Question: What are good strategies for achieving 0 (or as close as possible to 0) downtime when using Django?
Most of the answer I read say "use south" or "use fabric", but those are very vague answer IMHO. I actually use both, and am still wondering how to achieve zero downtime as much as possible.
Some details:
I have a decently sized Django application that I host at EC2. I use South for schema and data migrations as well as fabric with boto for automating repetitive deployment/backup tasks that get triggered through a set of Jenkins (continuous integration server) tasks. The database I use is a standard PostgreSQL 9.0 instance.
I have a...
staging server that gets constantly edited by our team with all the new content and gets loaded with latest and greatest code and a...
live server that keeps changing with user accounts and user data - all recorded in PostgreSQL.

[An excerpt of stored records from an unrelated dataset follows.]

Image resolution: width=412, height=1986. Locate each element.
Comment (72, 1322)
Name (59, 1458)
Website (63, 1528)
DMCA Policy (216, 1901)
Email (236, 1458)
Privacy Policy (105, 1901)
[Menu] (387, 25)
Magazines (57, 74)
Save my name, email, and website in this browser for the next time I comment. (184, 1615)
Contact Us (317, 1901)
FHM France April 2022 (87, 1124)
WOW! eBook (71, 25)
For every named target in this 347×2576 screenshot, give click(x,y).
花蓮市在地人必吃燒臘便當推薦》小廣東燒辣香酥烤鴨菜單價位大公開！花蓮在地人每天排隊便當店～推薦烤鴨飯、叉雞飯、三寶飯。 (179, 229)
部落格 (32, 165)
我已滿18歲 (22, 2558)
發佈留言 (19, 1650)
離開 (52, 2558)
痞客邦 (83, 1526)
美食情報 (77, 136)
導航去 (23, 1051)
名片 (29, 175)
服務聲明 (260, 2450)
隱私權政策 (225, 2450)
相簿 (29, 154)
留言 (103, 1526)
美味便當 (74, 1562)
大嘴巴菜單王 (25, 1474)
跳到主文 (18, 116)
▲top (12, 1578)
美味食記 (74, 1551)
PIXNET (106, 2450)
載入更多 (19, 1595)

Current deployment strategy:
When deploying new code and content, two EC2 snapshots of both servers (live and staging) are created. The live is switched to an "Updating new content" page...
Downtime begins.
The live-clone server gets migrated to the same schema version as staging server (using south). A dump of only the tables and sequences that I want preserved from live gets created (particularly, the user accounts along with their data). Once this is done, the dump gets uploaded to the staging-clone server. The tables that were preserved from live are truncated and the data gets inserted. As the data in my live server grows, this time obviously keeps increasing.

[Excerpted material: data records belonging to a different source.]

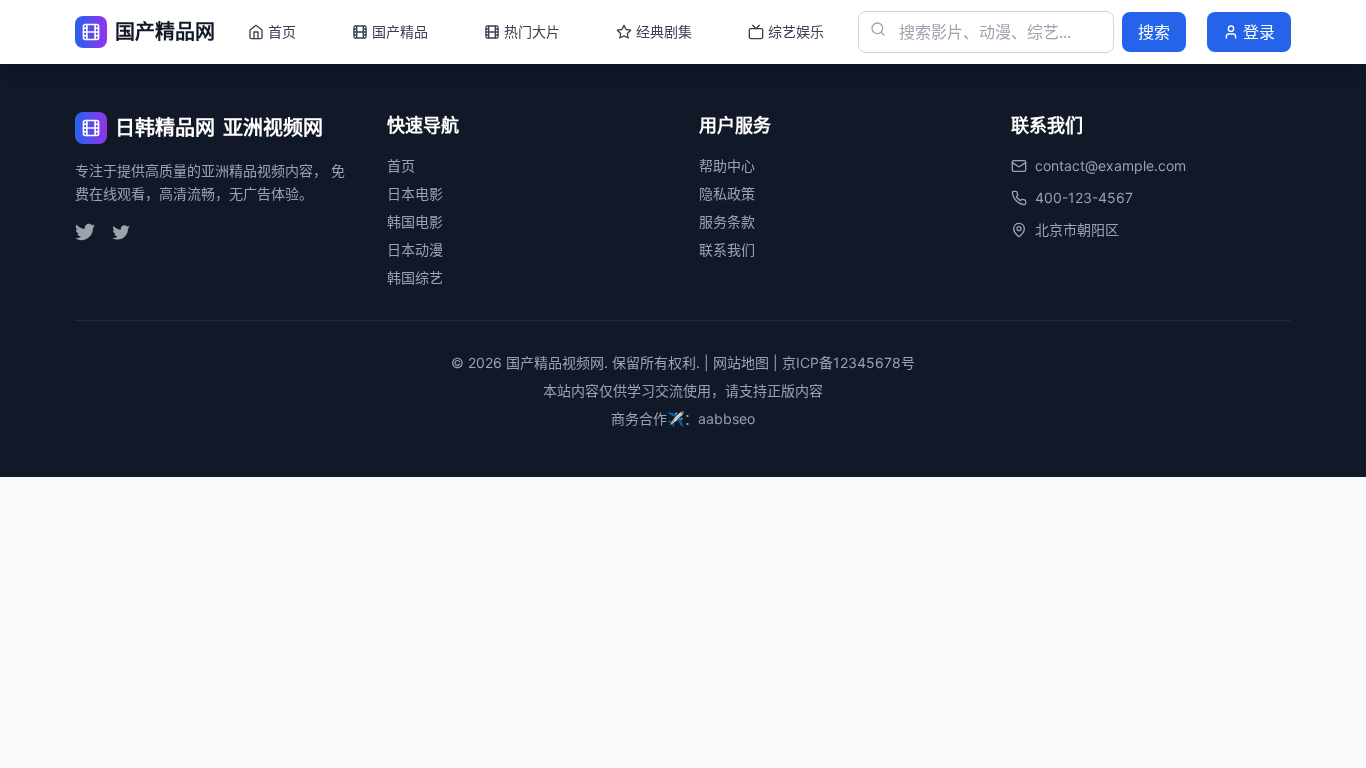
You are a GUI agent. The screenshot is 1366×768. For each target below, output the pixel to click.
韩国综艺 (415, 277)
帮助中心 (727, 165)
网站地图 (741, 362)
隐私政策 (727, 193)
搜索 (1154, 32)
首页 (401, 165)
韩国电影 (415, 221)
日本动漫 (415, 249)
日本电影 (415, 193)
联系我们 (727, 249)
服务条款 (727, 221)
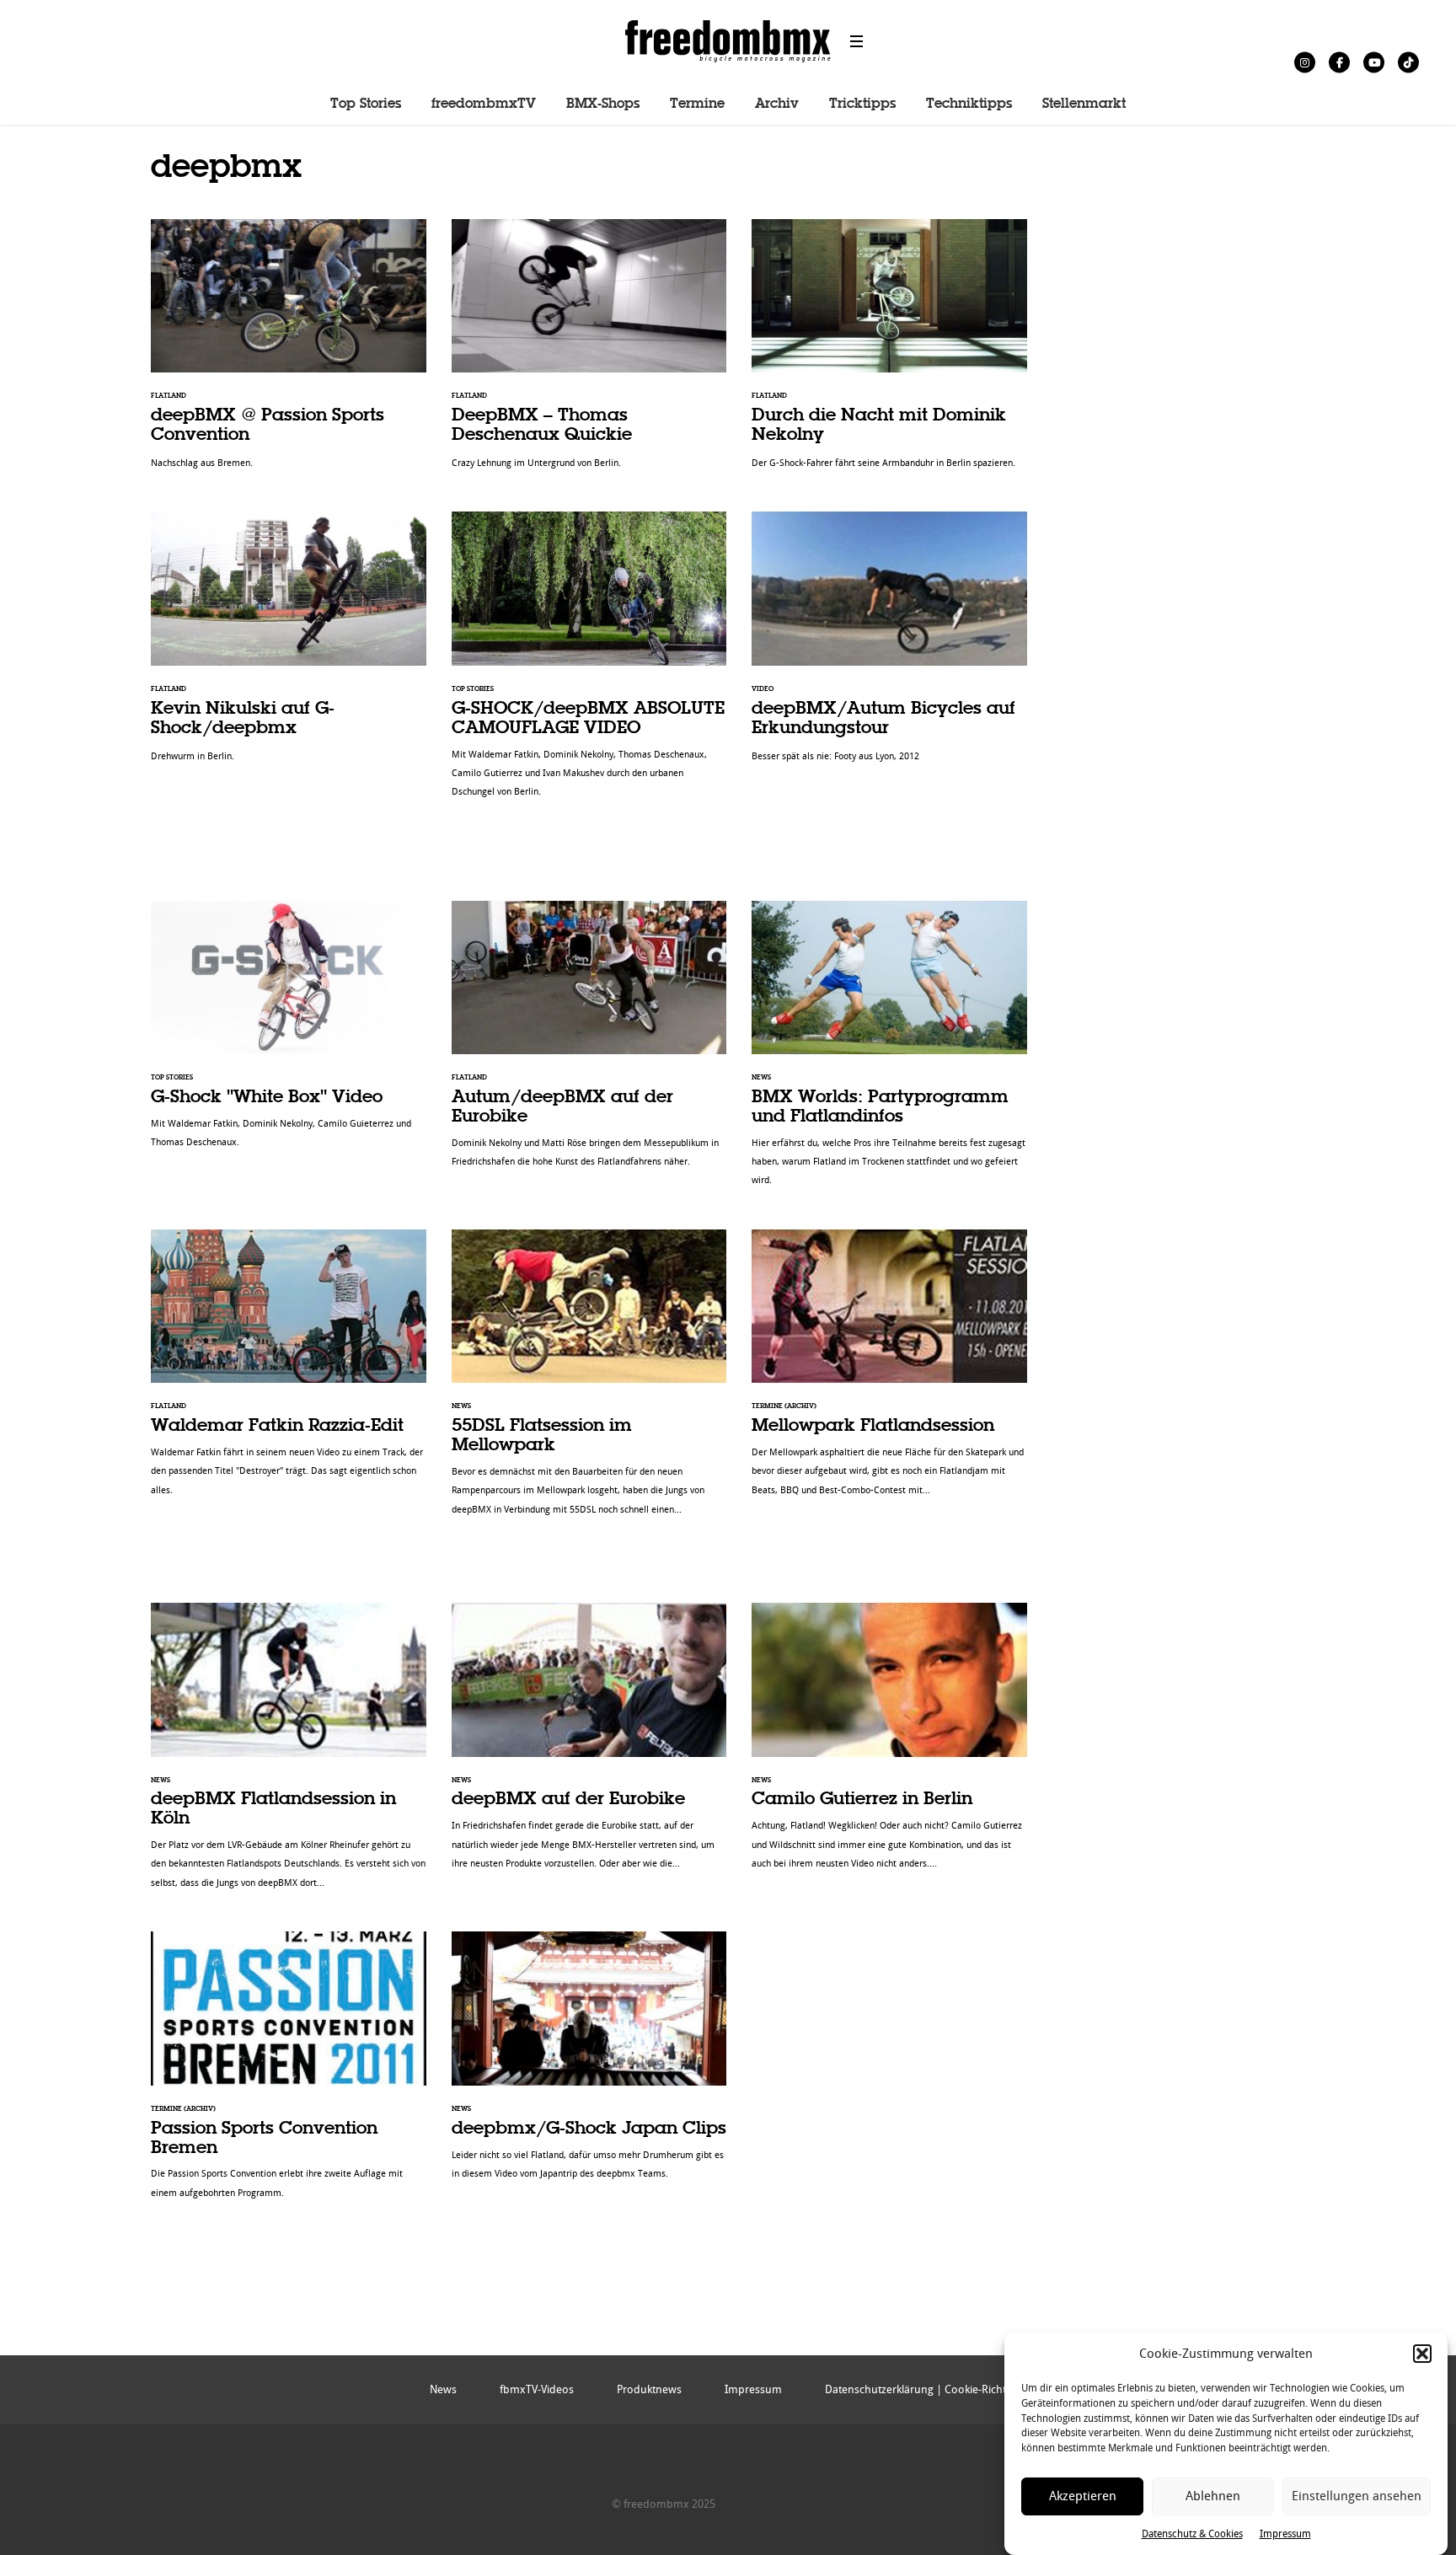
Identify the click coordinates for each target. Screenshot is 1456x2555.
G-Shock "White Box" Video (288, 1033)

Once the load is complete the elastic ips of the live server gets changed to the staging-clone (and thus it has been promoted to be the new live). The live instance and the live-clone instance get terminated.
Downtime ends.
Yes this works, but as data grows, my "virtual" zero downtime gets further and further away. Of course, something that has crossed my mind is to somehow leverage replication and to start looking into PostgreSQL replication and "eventually consistent" approaches. I know there is some magic I could do perhaps with load balancers, but the issue of accounts created in the meantime make it tricky.
What would you recommend I look at?
Update:
I have a typical Django single node application. I was hoping for a solution that would go more in depth with django specific issues. For example, the idea of using Django's support for multiple databases with custom routers alongside replication has crossed my mind. There are issues related to that which I hope answer would touch upon.